Tri-College Consortium Establishes Asian American Studies Program
Excitement abounds for the new Asian American Studies Program at Swarthmore, Bryn Mawr, and Haverford, which builds upon existing courses and programs and creates new opportunities across the Tri-College Consortium.
“I love the fact that students and faculty will have a space to think, reflect, and learn more about what it means to be a racialized minority in the U.S., a space to explore what it means to be Asian American now, and the ways Asian American immigrant histories relate to global movements of peoples and ideas and cultures in the early 21st century," says Bakirathi Mani, professor of English literature and co-director of the new program.
The program centers on Asian American perspectives and contextualizes them within the wider field of critical race and ethic studies, including Black studies, Latinx studies, and Indigenous studies.
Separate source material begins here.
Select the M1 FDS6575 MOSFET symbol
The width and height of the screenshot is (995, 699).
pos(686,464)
It adds visibility and dimension to the work faculty members and students were already doing across disciplines at each of the colleges.
“I’m most excited about the ways in which having a formal Asian American Studies program will help to flourish, connect, and organize the already vibrant intellectual and social spaces across the three campuses focused on the histories, experiences, contributions, and perspectives of peoples of Asian and Pacific Islander descent in the U.S.,” says Shu-wen Wang, associate professor and chair of psychology at Haverford and co-director of the new program.
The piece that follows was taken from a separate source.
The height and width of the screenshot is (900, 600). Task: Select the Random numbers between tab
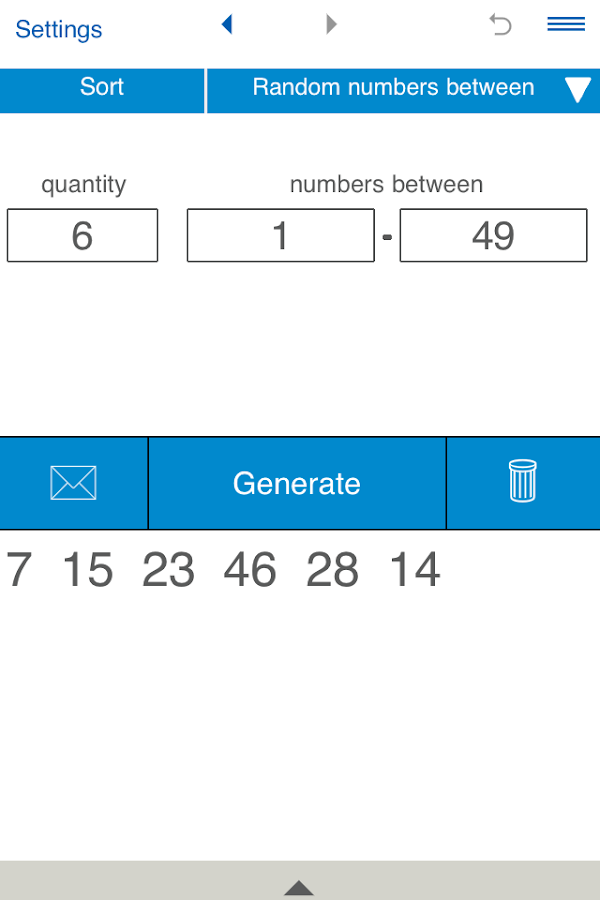[x=393, y=87]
“We can now offer a cohesive and meaningful program of study, academic and curricular representation of our Asian American and Asian diaspora students, a synergistic network of faculty across the three campuses with innovative teaching and research interests, and a home for scholarly and community-facing programming that contributes deeply to the intellectual life of the colleges,” Wang adds.
Tri-Co faculty began laying the groundwork for the program in 2017, through a seed grant from the Mellon Foundation. Mani and Wang collaborated with Lei X. Ouyang, associate professor and chair of music at Swarthmore, and Heejung Park, associate professor of psychology at Bryn Mawr, to envision what a coordinated program might look like.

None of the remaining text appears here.